During the 2001 invasion of Afghanistan, cluster bombs killed and injured hundreds of civilians and littered the countryside with deadly unexploded ordnance. The United States has been implicated in the use of cluster munitions via its support for Saudi-led forces in the Yemen conflict.

Over 110 countries have ratified the Convention on Cluster Munitions (CCM), which prohibits the use, transfer and stockpiling of cluster munitions. The United States, which has killed more people with cluster munitions than any other country, is not a signatory.

A 2008 report by the United Nations explains the devastating impact cluster munitions have on the populations where they are used by the United States and its allies:

Over three decades after cluster munitions were used in Laos and Vietnam, they continue to cause death and injury, disrupt the economic activities of ordinary people, and hamper the implementation of development projects there. Even rapid large-scale clearance efforts, such as those that have been implemented in Kosovo and Lebanon, cannot prevent cluster munition contamination from having an impact. In Kosovo, civilian casualties from cluster munitions are still being reported, and in Lebanon, despite clearance beginning immediately after the 2006 conflict, it could not prevent casualties among the population as they returned to their homes and livelihoods.

The report continues:

Submunitions can prevent or hinder the safe return of refugees and internally displaced persons (IDPs) and hamper humanitarian, peace-building, and development efforts. Unexploded cluster munitions also pose a physical threat to humanitarian workers and peacekeepers.

The White House claims to have discussed and deliberated the move with the utmost care. The decision-makers would have been fully briefed on these known consequences of cluster munitions, and proceeded with them regardless.

Reporting on the decision by Biden to send the weapons, the New York Times wrote, “Mr. Biden has come under steady pressure from President Volodymyr Zelensky of Ukraine, who argues that the munitions—which disperse tiny, deadly bomblets—are the best way to kill Russians who are dug into trenches and blocking Ukraine’s counteroffensive to retake territory.”

The role of Zelensky in promoting a decision to send weapons that will maim Ukrainian children for generations sums up the role of his government, which serves as an instrument in enforcing the will of the NATO powers over the Ukrainian population.
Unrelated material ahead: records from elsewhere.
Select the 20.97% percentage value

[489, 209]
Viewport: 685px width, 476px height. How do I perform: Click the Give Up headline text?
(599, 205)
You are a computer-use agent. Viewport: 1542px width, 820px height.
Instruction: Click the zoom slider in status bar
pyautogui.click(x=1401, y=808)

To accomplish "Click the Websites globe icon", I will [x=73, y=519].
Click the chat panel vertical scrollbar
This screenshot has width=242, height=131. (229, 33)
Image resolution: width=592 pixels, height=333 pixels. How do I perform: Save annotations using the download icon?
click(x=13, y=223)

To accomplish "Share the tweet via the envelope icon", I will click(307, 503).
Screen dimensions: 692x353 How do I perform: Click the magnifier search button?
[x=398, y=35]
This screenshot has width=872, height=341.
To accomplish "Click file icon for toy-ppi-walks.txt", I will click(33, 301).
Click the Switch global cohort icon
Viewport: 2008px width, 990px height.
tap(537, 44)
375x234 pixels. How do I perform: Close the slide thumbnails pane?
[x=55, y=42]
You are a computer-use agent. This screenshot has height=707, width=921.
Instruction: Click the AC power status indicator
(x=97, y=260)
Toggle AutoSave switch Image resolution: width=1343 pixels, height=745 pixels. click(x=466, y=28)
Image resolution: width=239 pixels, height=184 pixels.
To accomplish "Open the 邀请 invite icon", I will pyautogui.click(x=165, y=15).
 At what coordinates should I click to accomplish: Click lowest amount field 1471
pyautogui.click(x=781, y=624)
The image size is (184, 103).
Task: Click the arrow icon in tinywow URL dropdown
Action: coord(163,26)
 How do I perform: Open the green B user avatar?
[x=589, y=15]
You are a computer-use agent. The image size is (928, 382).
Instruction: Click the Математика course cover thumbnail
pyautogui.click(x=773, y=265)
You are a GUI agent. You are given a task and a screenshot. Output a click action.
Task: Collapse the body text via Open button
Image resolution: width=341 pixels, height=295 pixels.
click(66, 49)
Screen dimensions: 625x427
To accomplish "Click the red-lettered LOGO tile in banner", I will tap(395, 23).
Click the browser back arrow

This latest escalation by the United States must be seen as a warning. Washington will stop at nothing to prevent further military setbacks for its proxy force in Kiev and achieve its military goal of inflicting a strategic defeat on Russia. The same homicidal logic that justifies the deployment of depleted uranium rounds and cluster bombs will be used to justify even greater and more reckless crimes, from the direct entry of NATO into the war to the deployment and use of nuclear weapons.